Pero no se trata de un descubrimiento reciente, aun si medimos el tiempo en siglos. Posiblemente sea tan antiguo como la literatura y hasta el método habitual en los lejanos tiempos en que los poetas se basaban todos en los mismos mitos, los cuales interpretaba cada uno a su modo. Se puede leer sin duda la Electra de Sófocles como una réplica a la de Eurípides, más joven que él pero cuya versión de la historia de la hija de Agamenón antecedía a la suya. Ante el mismo planteo y las mismas situaciones, distintos desarrollos y soluciones diferentes. Parece razonable, a pesar de que en nuestra época dos autores que narrasen la misma historia no sólo habrían de temer mutuas acusaciones de plagio, sino que también, más que probablemente, verían trasladarse su polémica ética o estética al muy distinto terreno de la competencia comercial. Hace un par de décadas, por seguir con los ejemplos, Milos Forman y Stephen Frears filmaron a la vez sus respectivas versiones de Las relaciones peligrosas. El público prefirió la del segundo, que además se quedó con el título original. Valmont tal vez era mejor, pero debió resignarse a continuar la misteriosa carrera del derrotado. A solas por su carril, eso sí, sin haber chocado nunca con su rival ni conocido el debate político que suponían estas prácticas en Atenas.
Por mi parte, descubrí el truco por sorpresa y sin proponérmelo; no sabía que existía. Sólo después advertí lo larga que era la tradición a la que me sumaba. Ya era, como tantos otros lectores, todo un recolector y memorizador de citas. Había tres en particular con las que me había compuesto una especie de credo para uso doméstico que, curiosamente, como noté después de reunirlas, eran frases de escritores antiguos citados a su vez por autores modernos: “Disfruto de todo y nada me ciega” (el padre del Marqués de Sade en su correspondencia, citado por Philippe Sollers), “Hay que prestarse a los demás y darse a sí mismo” (Montaigne citado por Jean-Luc Godard) y “El dinero apremia, del dinero depende aún todo” (Goethe citado por Heiner Müller). Las tres frases me prueban desde hace unos quince años no sólo su verdad sino también la enigmática correspondencia que existe entre ellas.
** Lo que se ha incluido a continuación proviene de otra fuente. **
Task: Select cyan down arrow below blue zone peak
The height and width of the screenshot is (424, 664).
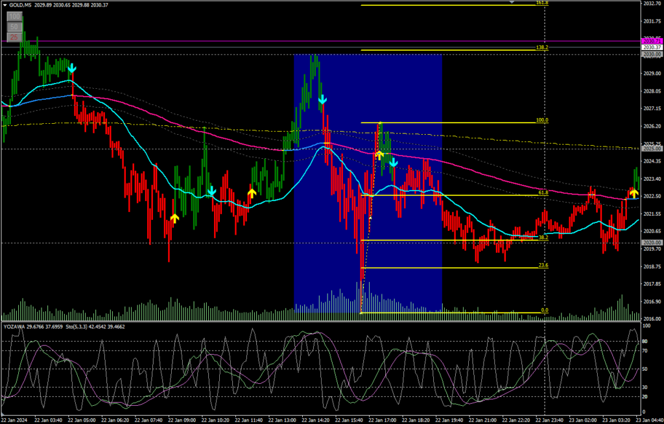Action: pos(322,100)
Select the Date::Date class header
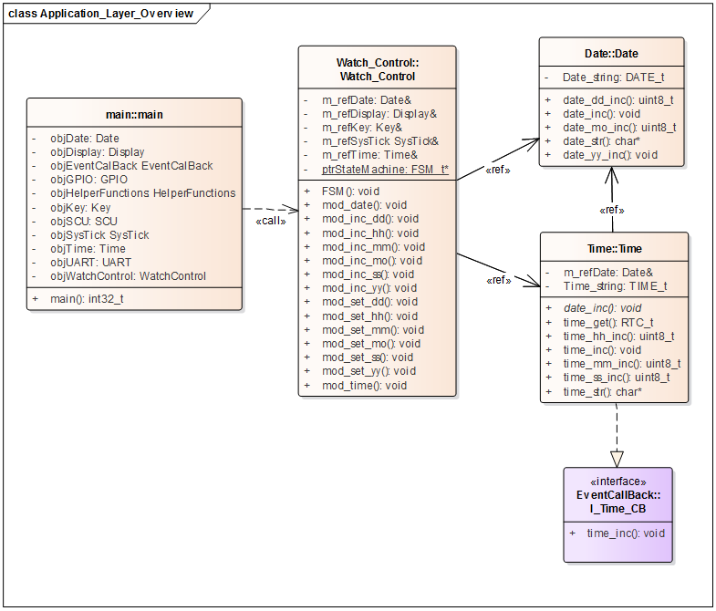The image size is (716, 611). click(611, 54)
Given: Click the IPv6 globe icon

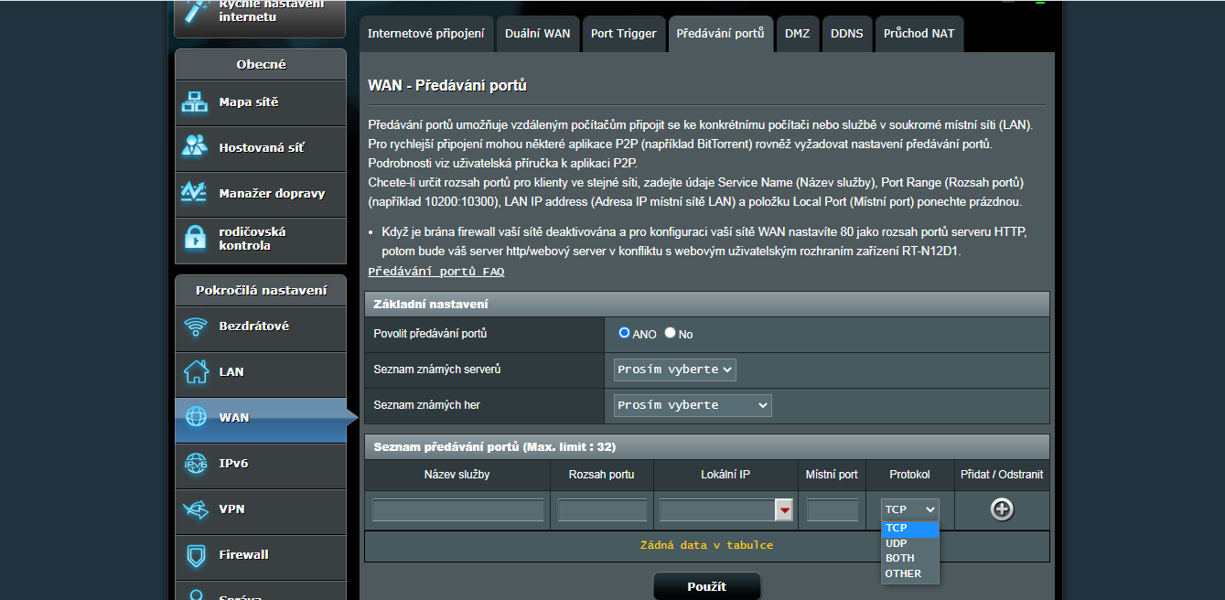Looking at the screenshot, I should coord(196,464).
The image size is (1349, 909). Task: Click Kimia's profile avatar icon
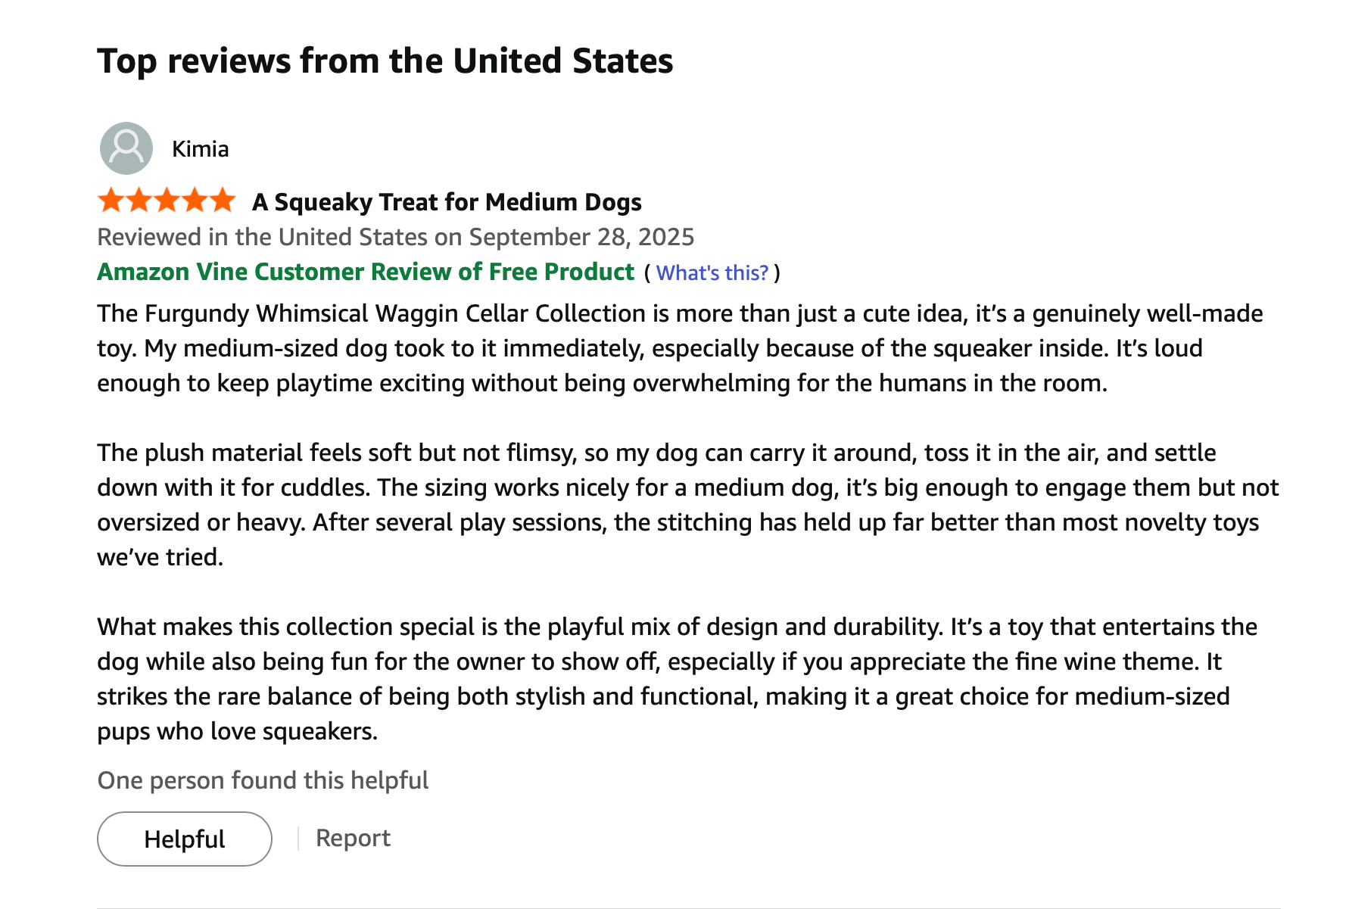126,148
Pues bien, hace no tanto tiempo tropecé con lo siguiente:

El amor no es nada si no es la locura, una cosa insensata, prohibida, y una aventura en el mal. (Thomas Mann, La montaña mágica)
Entonces, no sé de dónde, quizás de una suerte de rebelión moral, me surgió la ocurrencia de invertir la proposición término por término, contradiciéndola tan rigurosamente como me fuera posible. Se convirtió en lo siguiente:
El amor lo es todo si es la razón, la única cosa sensata, lícita: una costumbre en el bien.
Se ve el sentido moral, precisamente, de esta corrección, palabra que no tiene sólo un sentido ortográfico o gramatical, sino también ético. Acababa de hallar una herramienta que, como descubriría después, no por usada resultaría menos útil. Desde entonces, la recomiendo a todos: escritores y lectores. Contradice, incluso, la tan repetida idea de la inutilidad de la literatura, ya que muestra no sólo su utilidad sino también su uso. Y el sentido de la crítica, así como el de la lectura. Heiner Müller escribió que “emplear a Brecht sin criticarlo es traición”. El “método Lautréamont” es un excelente modelo crítico que garantiza tanto la lealtad como la libertad de la interpretación.